→ **Passage shown**:
━━━━

Lovette: Exactly. A book I recommend is Gavin deBecker’s The Gift of Fear. In it he said women are way more sensitive to the intuitive part of this than men. I have found that to be true. I tell people if you are out with a wife, sister, whatever, and she says, “I think we have a [safety] problem,” get the hell out of there. If you are in a restaurant, for example, get up, pay the bill, do whatever you have to do to leave. You may never find out what it was but don’t waste the only heads-up you may get that something’s not right. The bottom line? If you see something, and you stay out of trouble at that moment, maybe that is the best you can do. You saw it and you didn’t walk into it.

eJournal: We’ve talked about keying on unusual behavior in others. What about our own behavior? When we were planning this interview, you commented about the vulnerability created by using smart phones in public. Let’s talk about that and to start that topic, let me ask, what does catch the eye of the predator?

Lovette: Clint Smith has a pretty good description. He says, “If you look like food, you will be eaten.” Walk with a purpose and look like you are paying attention to what is going on around you. Go to the mall or other public place and look at people and you will see it and the exact opposite, too. A real concern of mine is for young mothers. Take a young mom with a small child or several. She is absolutely clueless to what is going on around her because all of her attention is focused on these little kids. That is the exact opposite.

A buddy of mine said it best. You need to be “Walking tall while feeling small.” You need to look like you know what you’re doing; you’ve got a purpose; you are paying attention. The way you walk shows that you are in shape. They don’t want to mess with that. They’ll look for somebody easier– the young mom, the old lady using the walker, the old guy with the cane.

eJournal: Those examples make me wonder, how much of the “walking tall” projection can we fake? We are all one twist of fate away from being the disabled person using a walker.

Lovette: That’s situational and yet it seems to me that walking tall works more often than not. They do not want to mess with anybody that is not easy. They will tend to go for somebody that looks a little easier. The problem you may have is doing all that but being in a location where there is just nobody else around. Everybody else has gone into the store. That dynamic may change this. Then, he and his cohorts will stand out, as well.

eJournal: Yes, what about multiple assailants?

━━━━

→ **Data section**:
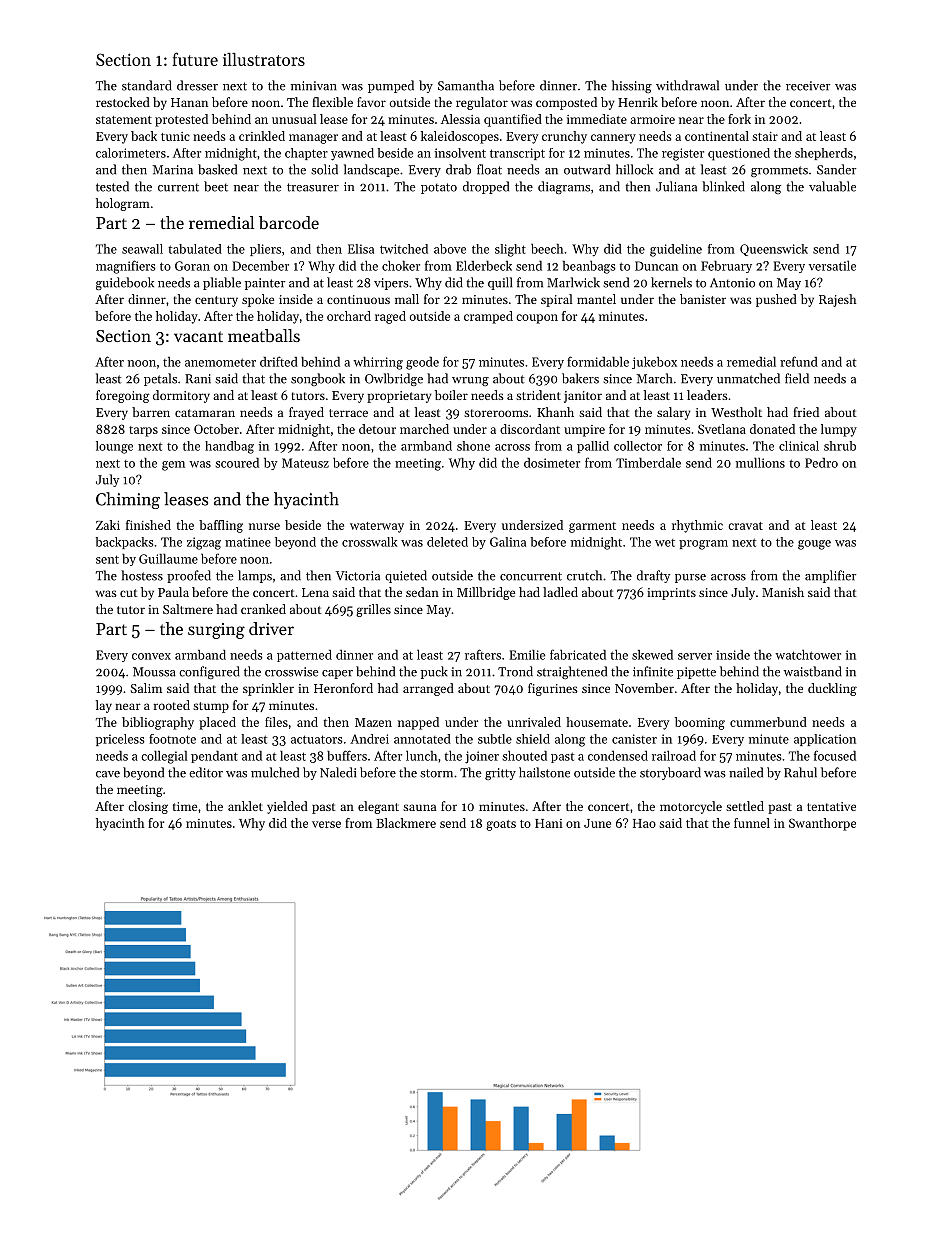 This screenshot has height=1233, width=952. I want to click on fried, so click(806, 412).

━━━━

→ **Exercise set**:
A. Please sum up the safety interview in two sentences.
B. Extend the safety interview from its final line onward.

→ **Expected responses**:
A. Lovette, citing Gavin deBecker's The Gift of Fear on women's greater sensitivity to intuition, advises leaving right away when a companion senses a safety problem, even if the cause is never learned. Lovette also says predators pick easier targets, such as a distracted young mother or an older person with a walker or cane, so walking with purpose and looking attentive helps, though being somewhere with nobody else around may change that.

B.
Lovette: If you recognize that there are more of them, you’re in big trouble. It is that much harder for you to do anything about it if there is no one else out and about who is paying attention. It is especially bad if you’re not armed. There is only so much you can do.

There are a couple of ways to prevent that. When you pull up to where you are going, before you unlock the car and get out, look around. When you come out of somewhere and you are going to walk across the parking lot, especially in the evening, before you leave the comfort of the store, just take a look around for anything that is unusual.

If you can see where your car is parked and there is a van parked next to it that wasn’t there when you parked, I’d be thinking, “I don’t like this, not even a little bit.” Now more than one thing is bad; it is a series of things. If that van’s sliding door is next to your driver’s side, all they have to do is slide it open to snatch you. There’s probably nothing that makes me more uncomfortable.

Location is a factor. Where I live, I don’t hear about street crime happening like I did when I was working in big cities. Some of what we talk about is going to be more or less applicable based on where you live.

eJournal: My next question is about the opposite of being targeted where you are alone. Are there skills from your overseas experience to help ordinary citizens move more safely through crowded areas where we’re packed in shoulder to shoulder with crowds of strangers? Those situations make me very uneasy because it’s hard to see if one shows an unusual amount of interest in you or is closing the distance. How do you operate in dense crowds?

Lovette: I have faced this in big cities, mostly when we were overseas. In addition, the problem with being in the middle of the crowd is what happens if something spooks them. If you fall down, they are just going to run over you. I started getting comfortable with being either on the store-side or the street-side of the crowd. That way if anything happened, I could either step into the street between two parked cars or I could step into a store front. I was not in the middle of the crowd.

Crowds really become a problem if you are on the third floor when a fire starts and you have to go down the stairs. The very best I could ever come up with is to get to the edge of the herd, keep your back to the wall and maybe hang on to a rail and then at least you have to take care of only one side of yourself.

eJournal: We’ve covered a lot of behavioral issues–both in what we do and what we watch for in others. You said that criminals profile for race, age and gender. I would like to ask if in today’s social environment clothing and appearance is less of an issue than it used to be?

Lovette: It used to be you always considered clothing. I’ll throw out some examples. Let’s say you live in a decent neighborhood and when you get up in the morning, you have got to wear a dress and heels and your husband has to put on a tie. Then there’s somebody who lives down the block who works at a tire place and they have to wear their tire uniform or somebody else works at a fast food place and they have to wear their fast food uniform. So, the question is: does clothing set people off any more? I do not think so; I think we are used to seeing people wearing different things.

I think what will set them off is being the wrong color in the wrong neighborhood. For example, it would be foolish for me to try to do something, whatever it might be, in a black neighborhood, an Indian reservation, Chinatown, or Minneapolis/St. Paul’s Somali neighborhoods. That will get you into trouble, but I don’t know that anyone pays attention anymore to what you wear.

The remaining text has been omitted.